1999.08 BR 愛はさだめ、さだめは死

愛はさだめ、さだめは死 ジェイムズ・ティプトリー・ジュニア

伊藤典夫 浅倉久志訳 早川書房 1987年


REVIEW


 SFの短編集。ジェイムズ・ティプトリー・ジュニアは最初男性の作家だと思われていたがのちに女性の作家と判明する。本作はティプトリーが男性と思われていたころの作品集。目を惹くのは「接続された女」と「男たちの知らない女」、「愛はさだめ、さだめは死」。 ティプトリーはその描写や内容から男性の作家だと言われていたが、それに反してティプトリーの主要な作品が女性の自立や母性の問題を扱っているところが面白いと思う。


 「男たちの知らない女」はフェミニズムの論争を起こした作品だが、ティプトリーが女性だと判った時点で評価が下がったという話を聞いたことがある。

 男に与えられたもの以外は女に権利はない、というのは皮肉ではなく単なる事実を言っているような気がする。男は争いあうのが生きがいだが、女は戦場の一部である。世界を変えるために女は宇宙人に自分たちを見知らぬ世界へ連れていくように頼む。良識ある白人(?)の男を置き去りにして。女として社会の機構に取り込まれるのが怖い人間なので、私はこの置き去りにした女性の気持ちがなんとなく判る。男性の立場から書いたら傑作で、女性の立場から書いたら当然の作品、という見方がされているような気がして、だから「男たちの知らない女」が増えるのだと皮肉な気分になる。

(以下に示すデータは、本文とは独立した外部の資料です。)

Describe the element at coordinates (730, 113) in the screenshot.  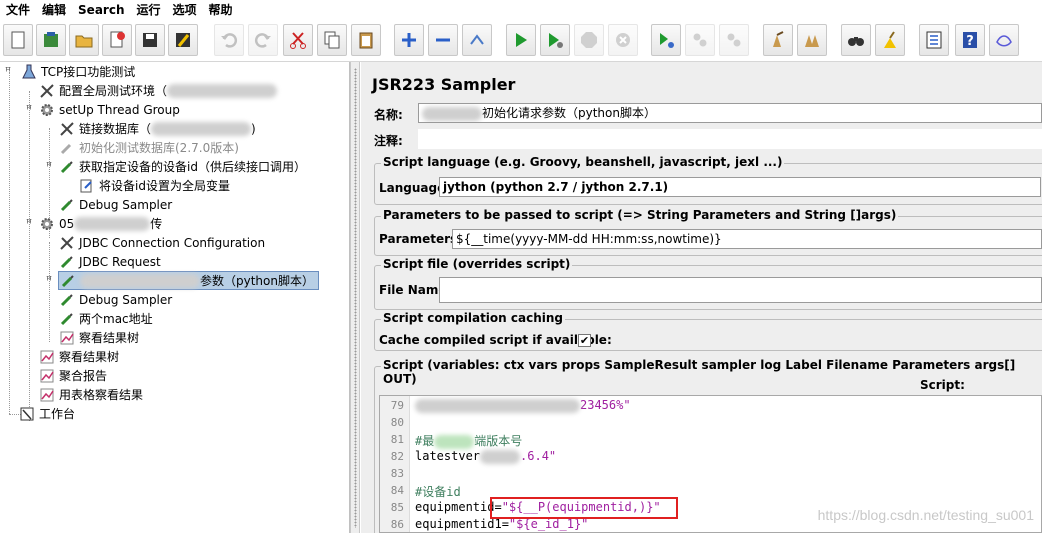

 「愛はさだめ、さだめは死」は自分を育ててくれた母親と自分が育てたものに殺される異星生物の話。母親の愛情と子離れ、そして新たに母となる存在に自分が取り込まれる生物のライフサイクルが語られている。

 モッガディートに父親はない。仲間のじじは、冬の寒さが来ると冬穴にはいった二匹は一匹が一匹を食らうことで冬を越すという。モッガディートはじじを食べないと誓うが、じじはさだめには逆らえないという。じじは黙ってモッガディートに食われて命を落とす。

 新たにリーリッルウの母になったモッガディートは絶対にリーリッルウを食べないと誓う。が、次に冬が来たときにリーリッルウはモッガディートを食べる。モッガディートは最後に自分の母親にいわれた言葉を残す。冬たちが大きくなる、と。

 自分を育てるために何者かが死に、やがて自分が他の生き物を育てるために犠牲になるという過程が暗喩のように描かれている。現実の法則性の暗喩であるところがSFの面白いところだと思う。

 「接続された女」はサイバーパンクの先駆的存在。恐ろしくブスな女P・バークが商品の宣伝のために生まれた美少女のデルフィに意識を接続される。宣伝が禁止されている世界において、デルフィのようなカリスマ的存在が使う商品はそのまま宣伝になる。やがてデルフィに善意の恋人ポールができ、ポールはデルフィを解放しようとする。このP・バークの書き方の容赦のなさが面白い。P・バークが子供のときに男に強姦されて、避妊注射薬を買いに行った。薬屋の主人は彼女の顔を見て信じられないというように大笑いした、というくだりが印象に残っている。

 デルフィの意識はP・バークが操作しているので、ポールに恋をしているのはP・バークなのだが、最後にデルフィの意識を解放しようとしたポールがP・バークを拒絶するところが痛ましい。女性を見た目で選別する残酷さをここまでうまく書いた作品はないと思う。